I’d bet everything I have that when she’s done with this position, she ignores academia and runs straight back to pharma.
From what other background would you draw qualified people? Serious question. If you make a rule for all top scientists that any involvement with corporations means they can never work in government, then all the top people will shrug their shoulders and . . . . never work in government. How would that improve things?
Like everyone in academia? You know how many MD PHd’s are not only developing the basis for new drugs, but running the controlled studies? There’s a lot of people who are a hell of a lot more qualified for this than corporate pharmacy execs. This is akin to having Boeing do their own regulation, and we all know how that worked out.
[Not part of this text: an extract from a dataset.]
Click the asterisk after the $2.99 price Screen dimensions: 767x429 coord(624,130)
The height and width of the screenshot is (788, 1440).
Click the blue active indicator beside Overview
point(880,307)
The person you were just complaining about had a background in academia as well. Academia doesn’t have a ton of high paying secure gigs for top people. The bright ones who want to retire with a good nest egg and stuff usually end up taking stints in the corporate world.
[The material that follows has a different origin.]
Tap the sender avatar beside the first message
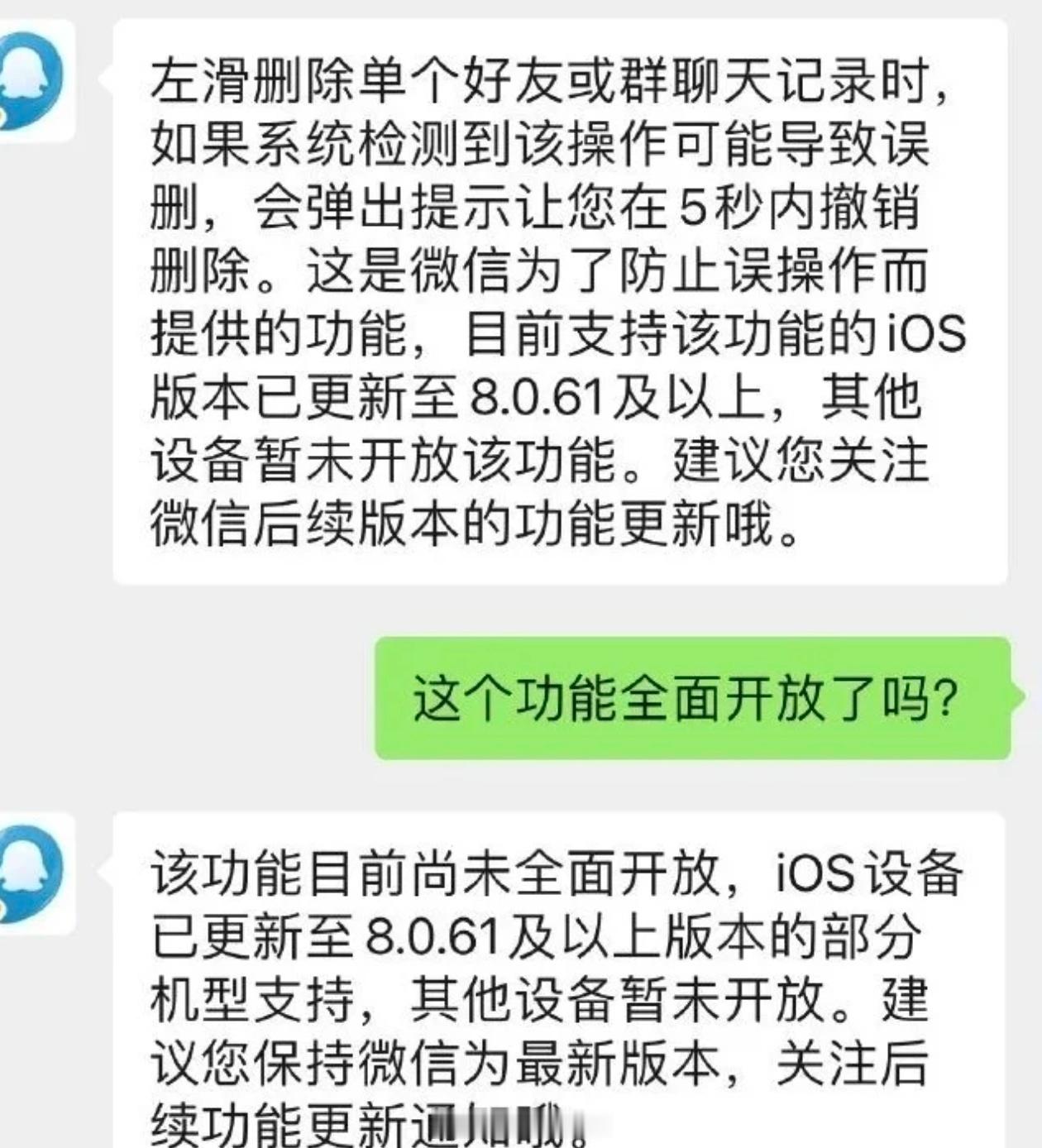This screenshot has height=1148, width=1042. [35, 80]
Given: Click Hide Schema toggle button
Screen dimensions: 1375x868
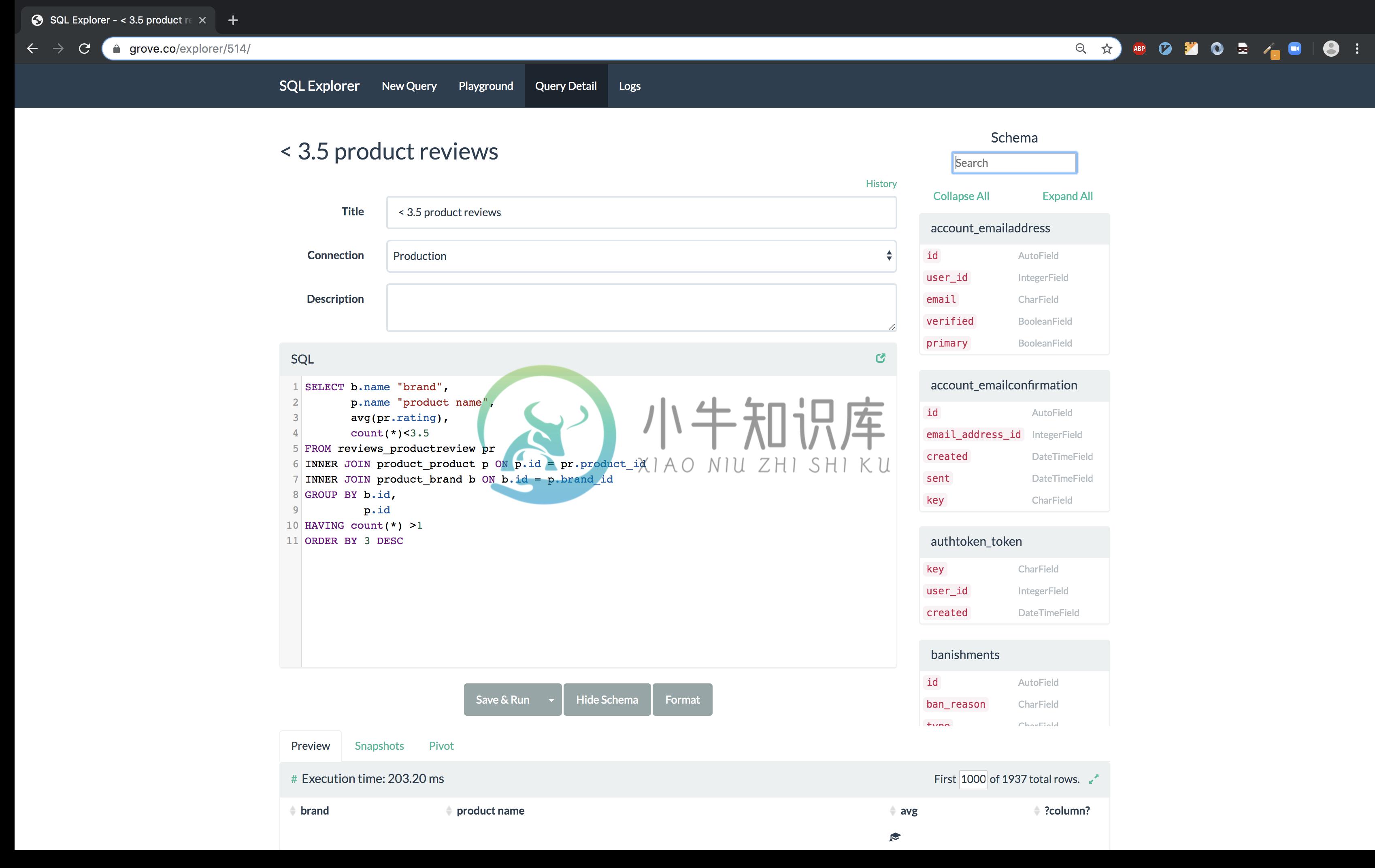Looking at the screenshot, I should pos(606,699).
To re-iterate, a “no corporate background people in government” rule is functionally equivalent to a “no top people in government” rule.
Most of them are doing those studies after getting a grant from the pharmaceutical company.
Industry support is a major plus on an academic CV. I remember watching a lecture from a prominent researcher that started with something along the lines of, “I have no conflicts of interest to disclose today. Unfortunately. Hopefully soon I will, though!”
No. Past association with pharmaceutical companies does not mean there is a conflict of interest any time any drug is under consideration. That’s as ridiculous as saying that a Harvard graduate has a COI when reviewing an application from any Harvard professor.
Typically a COI means a drug you specifically worked on is involved. In this case there was only one person with a potential conflict of interest, and he was recused.
I think there’s so much money involved here it’s pretty obvious.
When was the last time 3 FDA members resigned out of protest over a potentially useless drug being approved that will cost the country billions?
Never.
That’s not what I’m saying at all. What I’m saying is it’s an issue this time. Tom Wheeler was an broadband industry rep before heading to the FCC. He used his knowledge from that to try and pass measures that were beneficial to the American people. This in its worst form will could cripple the healthcare industry and opens the pathway to no drug company needing to prove their drug makes marked clinical differences in their patients.
Then let me ask you a question. What’s wrong with Biogen doing another study before getting broader approval? If we’re going to be fair, then there’s 3 other drug companies who had similar or greater plaque reductions who are equally eligible to release their drugs on the market as well.
Mark my words there will be a huge uproar when insurance companies deny covering this that will put immense pressure on the system.
Because the FDA believes that reducing amyloid, all by itself, is likely to be helpful to patients. They are not alone in this belief, though obviously not everyone agrees with them.
And if that’s what they believe, then another study will unnecessarily delay benefit to a rapidly graying population.
If this were true, then why has every other study done by drug companies that reduce amyloid not shown improvement in the quality of life in their patients? Why has every other drug been shut down that does the exact same thing?
This is trump era FDA legislation being used to push this out. While you underhandedly call me a conspiracist theorist, you’ve dismissed every single individual who’s brought legitimate arguments that also say this should never have been approved including a brilliant neuro-oncologist.
I want Alzheimer’s patients to have the best chance possible to extend their lives and retain precious memories and function. But we’re talking about breaking the healthcare system and selling false hopes. This is NOT the way to do this. If people want to contribute their minds to try the drug and continue the study that’s wonderful. But that should be on Biogen to support not everyone else.